Duke will mention that the crush of foreclosures resulting from the housing bubble started with 1 million foreclosure filings in 2006. This also differs from what industry sources have reported.
There may be some differences between the way foreclosure actions are being counted by Duke and by industry reports.
With regard to the foreclosure documentation and legal proceeding scandal, Duke will report:
The interagency examination and review focuses on foreclosure practices generally, but with an emphasis on the breakdowns that led to inaccurate affidavits and other questionable legal documents being used in the foreclosure process. The regulators expect the initial on-site portion of our work to be completed this year and currently plan to publish a summary overview of industry-wide practices in early 2011. At that time we will have more information about the extent and significance of these very troubling practices, as well as what must be done to prevent them from occurring in the future.
Duke will go on to give a complete review of the foreclosure process and the difficulties that need to be sorted out.
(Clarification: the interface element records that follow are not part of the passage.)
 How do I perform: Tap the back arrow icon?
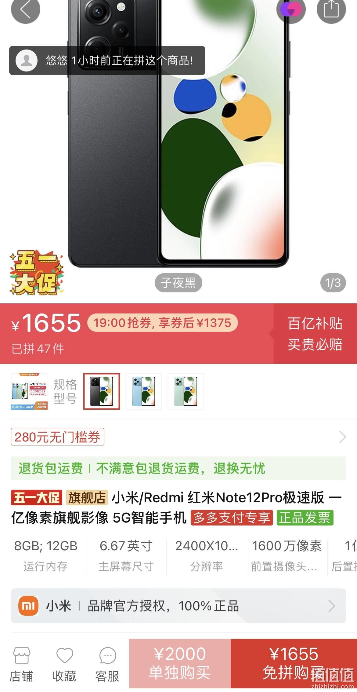pos(26,9)
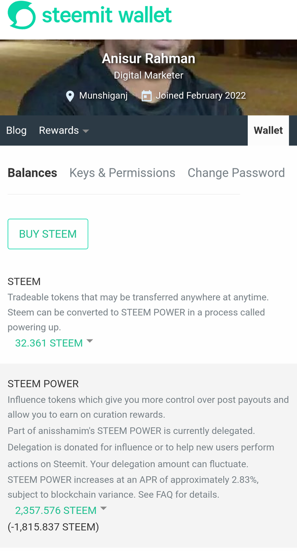Image resolution: width=297 pixels, height=551 pixels.
Task: Select the Wallet tab
Action: (268, 130)
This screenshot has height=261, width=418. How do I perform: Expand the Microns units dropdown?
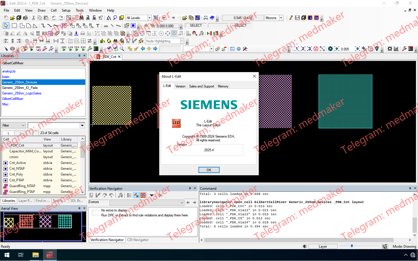(281, 18)
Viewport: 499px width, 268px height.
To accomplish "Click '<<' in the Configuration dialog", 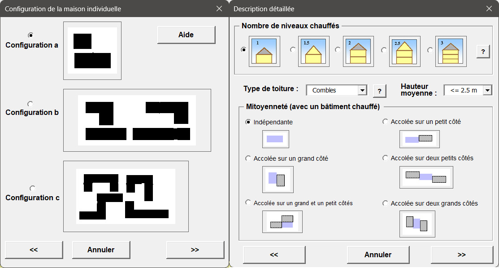I will [34, 250].
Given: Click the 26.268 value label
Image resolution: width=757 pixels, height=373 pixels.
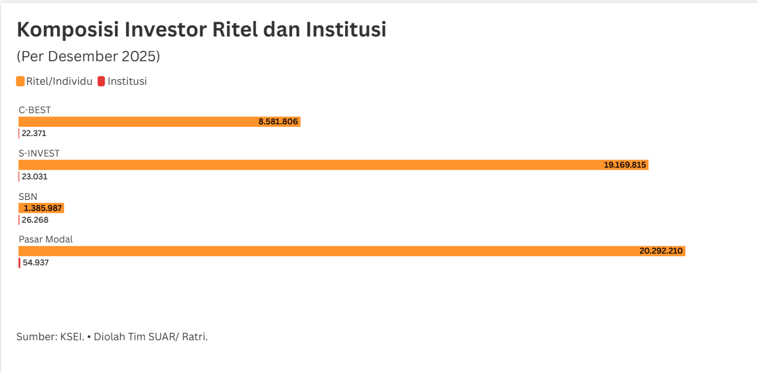Looking at the screenshot, I should (35, 220).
She also will specifically address risks in the current situation to consumers, financial institutions, the financial system, mortgage markets and the housing market.
At one point Duke will say:
Cost associated with foreclosure documentation problems, including “robo-signing” (discussed in more detail later), are not the only potential liabilities facing financial institutions. Investors in mortgage-backed securities and purchasers of unsecuritized “whole loans” have begun to explore and in some cases assert contractual and securities law claims against the parties that originated the loans, sold the loans, underwrote securities offerings, or had other roles in the process. The essence of these claims is that the mortgages in the securitization pools or that had been sold as unsecuritized whole loans did not conform to the representations made about their quality—specifically, that the loan applications contained misrepresentations or the underwriting was not in conformance with stated underwriting guidelines.
She will discuss the financial exposure to financial institutions of put-backs that may occur when mortgage originators and mortgage securities underwriters have been found to have misrepresented the quality of their products. In other words, the polite governor uses delicate terms to describe the risks that lie before us as fraud is uncovered and restitution sought.
The Duke testimony is as direct, pointed and precisely factual (excepting my failure to determine exactly how she is counting foreclosures) as I have seen from a high ranking Fed official or a top government figure. Read the entire testimony and watch either the testimony live or on video after the fact. I can hardly wait to see if any of the committee members will be able to ask any intelligent questions. If that is accomplished, the discussion from Elizabeth Duke should be well worth hearing.